Given exercise
Output as a JSON list of strings, one per line, the listing lines from the line with "The image size is (1135, 610)." up to and including the line with "The width and height of the screenshot is (878, 554).", omitting blank lines.
— BEGIN —
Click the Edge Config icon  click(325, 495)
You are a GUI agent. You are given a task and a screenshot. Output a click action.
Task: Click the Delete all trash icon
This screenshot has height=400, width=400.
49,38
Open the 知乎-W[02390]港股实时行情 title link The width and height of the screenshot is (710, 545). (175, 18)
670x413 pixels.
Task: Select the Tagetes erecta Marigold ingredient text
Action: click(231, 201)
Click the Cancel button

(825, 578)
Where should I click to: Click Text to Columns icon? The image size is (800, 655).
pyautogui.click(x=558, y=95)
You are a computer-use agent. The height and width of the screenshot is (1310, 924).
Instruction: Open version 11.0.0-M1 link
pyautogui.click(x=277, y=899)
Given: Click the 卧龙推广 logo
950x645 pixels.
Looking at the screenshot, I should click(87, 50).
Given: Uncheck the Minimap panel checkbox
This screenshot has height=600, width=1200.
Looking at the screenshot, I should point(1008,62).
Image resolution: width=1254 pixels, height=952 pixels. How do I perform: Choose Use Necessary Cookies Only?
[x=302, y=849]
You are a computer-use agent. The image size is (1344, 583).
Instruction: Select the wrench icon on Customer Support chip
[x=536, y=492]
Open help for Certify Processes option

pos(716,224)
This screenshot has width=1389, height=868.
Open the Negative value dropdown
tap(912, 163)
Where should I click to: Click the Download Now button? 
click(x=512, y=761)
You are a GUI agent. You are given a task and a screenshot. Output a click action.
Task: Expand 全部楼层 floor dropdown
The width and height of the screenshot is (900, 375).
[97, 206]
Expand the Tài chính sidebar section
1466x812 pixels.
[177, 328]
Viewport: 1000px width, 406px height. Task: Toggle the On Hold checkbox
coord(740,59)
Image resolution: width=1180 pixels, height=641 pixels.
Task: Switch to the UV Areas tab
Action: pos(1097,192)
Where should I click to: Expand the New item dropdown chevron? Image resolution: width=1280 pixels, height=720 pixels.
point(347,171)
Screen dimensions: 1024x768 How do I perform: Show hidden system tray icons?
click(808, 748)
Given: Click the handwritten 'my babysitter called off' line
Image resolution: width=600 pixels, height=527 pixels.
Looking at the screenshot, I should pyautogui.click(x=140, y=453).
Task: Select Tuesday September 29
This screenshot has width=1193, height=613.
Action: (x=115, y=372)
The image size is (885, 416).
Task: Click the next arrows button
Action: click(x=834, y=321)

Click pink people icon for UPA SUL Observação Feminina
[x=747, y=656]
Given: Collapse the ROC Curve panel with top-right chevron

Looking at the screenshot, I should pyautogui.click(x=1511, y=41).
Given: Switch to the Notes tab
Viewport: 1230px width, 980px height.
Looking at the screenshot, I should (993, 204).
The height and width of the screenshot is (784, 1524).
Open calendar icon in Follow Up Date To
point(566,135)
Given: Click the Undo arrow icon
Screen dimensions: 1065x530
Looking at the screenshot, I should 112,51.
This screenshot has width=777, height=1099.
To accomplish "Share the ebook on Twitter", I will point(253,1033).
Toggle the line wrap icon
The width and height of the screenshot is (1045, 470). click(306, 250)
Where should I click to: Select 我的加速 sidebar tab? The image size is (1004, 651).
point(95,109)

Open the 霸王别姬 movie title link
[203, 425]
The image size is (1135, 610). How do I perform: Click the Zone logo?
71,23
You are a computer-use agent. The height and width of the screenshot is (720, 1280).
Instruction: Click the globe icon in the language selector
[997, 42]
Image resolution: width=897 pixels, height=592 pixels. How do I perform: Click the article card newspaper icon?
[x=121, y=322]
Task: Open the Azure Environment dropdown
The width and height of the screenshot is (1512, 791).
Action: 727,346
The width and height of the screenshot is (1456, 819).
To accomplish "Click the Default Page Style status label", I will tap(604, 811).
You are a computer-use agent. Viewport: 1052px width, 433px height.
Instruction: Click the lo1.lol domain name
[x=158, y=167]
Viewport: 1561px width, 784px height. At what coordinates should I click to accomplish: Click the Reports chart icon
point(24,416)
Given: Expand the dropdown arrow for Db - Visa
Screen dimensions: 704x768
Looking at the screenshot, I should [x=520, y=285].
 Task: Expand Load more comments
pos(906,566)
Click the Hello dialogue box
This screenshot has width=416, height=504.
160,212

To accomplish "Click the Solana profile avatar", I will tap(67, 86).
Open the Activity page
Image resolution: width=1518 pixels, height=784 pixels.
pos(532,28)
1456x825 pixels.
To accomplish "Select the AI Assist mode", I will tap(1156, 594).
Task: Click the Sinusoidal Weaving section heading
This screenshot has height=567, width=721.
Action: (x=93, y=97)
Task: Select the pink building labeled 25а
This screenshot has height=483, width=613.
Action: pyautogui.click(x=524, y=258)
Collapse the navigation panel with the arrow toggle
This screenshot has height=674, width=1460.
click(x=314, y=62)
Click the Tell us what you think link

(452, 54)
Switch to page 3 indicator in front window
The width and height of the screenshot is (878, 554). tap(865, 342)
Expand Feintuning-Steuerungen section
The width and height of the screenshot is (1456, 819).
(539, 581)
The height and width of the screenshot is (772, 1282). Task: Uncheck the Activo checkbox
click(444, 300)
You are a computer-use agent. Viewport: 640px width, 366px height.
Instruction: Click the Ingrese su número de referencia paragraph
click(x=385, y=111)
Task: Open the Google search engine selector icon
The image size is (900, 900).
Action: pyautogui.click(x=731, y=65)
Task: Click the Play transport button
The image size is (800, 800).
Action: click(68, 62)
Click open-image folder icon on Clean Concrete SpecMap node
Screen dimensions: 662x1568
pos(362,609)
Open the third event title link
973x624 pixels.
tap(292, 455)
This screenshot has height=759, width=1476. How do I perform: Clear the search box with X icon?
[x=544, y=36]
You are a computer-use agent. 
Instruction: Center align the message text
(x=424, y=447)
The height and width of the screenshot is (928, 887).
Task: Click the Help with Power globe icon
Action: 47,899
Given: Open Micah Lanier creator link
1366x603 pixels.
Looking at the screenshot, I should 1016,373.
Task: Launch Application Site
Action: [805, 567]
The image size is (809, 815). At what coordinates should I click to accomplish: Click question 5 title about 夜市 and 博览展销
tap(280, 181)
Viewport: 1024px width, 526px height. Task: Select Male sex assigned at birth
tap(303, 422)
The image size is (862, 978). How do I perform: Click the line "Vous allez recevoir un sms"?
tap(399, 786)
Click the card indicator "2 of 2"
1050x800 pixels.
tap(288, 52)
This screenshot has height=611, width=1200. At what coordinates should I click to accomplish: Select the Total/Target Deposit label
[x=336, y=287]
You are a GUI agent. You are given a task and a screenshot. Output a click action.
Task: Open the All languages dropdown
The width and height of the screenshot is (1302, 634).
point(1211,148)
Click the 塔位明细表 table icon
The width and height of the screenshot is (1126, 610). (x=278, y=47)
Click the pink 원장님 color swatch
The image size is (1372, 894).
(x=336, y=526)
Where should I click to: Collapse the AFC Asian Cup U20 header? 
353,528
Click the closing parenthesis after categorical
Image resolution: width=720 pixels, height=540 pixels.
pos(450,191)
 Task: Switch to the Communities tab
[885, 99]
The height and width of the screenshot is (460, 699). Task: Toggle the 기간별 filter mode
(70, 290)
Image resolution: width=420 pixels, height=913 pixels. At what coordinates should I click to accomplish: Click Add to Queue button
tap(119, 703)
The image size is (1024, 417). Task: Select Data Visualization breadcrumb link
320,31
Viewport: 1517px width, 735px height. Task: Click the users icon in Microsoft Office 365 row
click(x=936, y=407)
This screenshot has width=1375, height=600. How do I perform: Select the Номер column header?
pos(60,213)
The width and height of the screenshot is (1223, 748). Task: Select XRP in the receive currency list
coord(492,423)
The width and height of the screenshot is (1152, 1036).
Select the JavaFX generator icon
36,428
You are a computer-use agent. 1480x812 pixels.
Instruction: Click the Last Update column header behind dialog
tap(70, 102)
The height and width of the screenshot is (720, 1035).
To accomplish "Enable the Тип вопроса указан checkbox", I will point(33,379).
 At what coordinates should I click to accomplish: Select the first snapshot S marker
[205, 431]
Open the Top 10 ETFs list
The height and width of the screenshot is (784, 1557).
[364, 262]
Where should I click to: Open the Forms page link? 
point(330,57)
— END —
Response to this exercise
[
  "The image size is (1135, 610). How do I perform: Click the Zone logo?",
  "71,23",
  "You are a computer-use agent. The height and width of the screenshot is (720, 1280).",
  "Instruction: Click the globe icon in the language selector",
  "[997, 42]",
  "Image resolution: width=897 pixels, height=592 pixels. How do I perform: Click the article card newspaper icon?",
  "[x=121, y=322]",
  "Task: Open the Azure Environment dropdown",
  "The width and height of the screenshot is (1512, 791).",
  "Action: 727,346",
  "The width and height of the screenshot is (1456, 819).",
  "To accomplish \"Click the Default Page Style status label\", I will tap(604, 811).",
  "You are a computer-use agent. Viewport: 1052px width, 433px height.",
  "Instruction: Click the lo1.lol domain name",
  "[x=158, y=167]",
  "Viewport: 1561px width, 784px height. At what coordinates should I click to accomplish: Click the Reports chart icon",
  "point(24,416)",
  "Given: Expand the dropdown arrow for Db - Visa",
  "Screen dimensions: 704x768",
  "Looking at the screenshot, I should [x=520, y=285].",
  " Task: Expand Load more comments",
  "pos(906,566)",
  "Click the Hello dialogue box",
  "This screenshot has width=416, height=504.",
  "160,212",
  "To accomplish \"Click the Solana profile avatar\", I will tap(67, 86).",
  "Open the Activity page",
  "Image resolution: width=1518 pixels, height=784 pixels.",
  "pos(532,28)",
  "1456x825 pixels.",
  "To accomplish \"Select the AI Assist mode\", I will tap(1156, 594).",
  "Task: Click the Sinusoidal Weaving section heading",
  "This screenshot has height=567, width=721.",
  "Action: (x=93, y=97)",
  "Task: Select the pink building labeled 25а",
  "This screenshot has height=483, width=613.",
  "Action: pyautogui.click(x=524, y=258)",
  "Collapse the navigation panel with the arrow toggle",
  "This screenshot has height=674, width=1460.",
  "click(x=314, y=62)",
  "Click the Tell us what you think link",
  "(452, 54)",
  "Switch to page 3 indicator in front window",
  "The width and height of the screenshot is (878, 554). tap(865, 342)"
]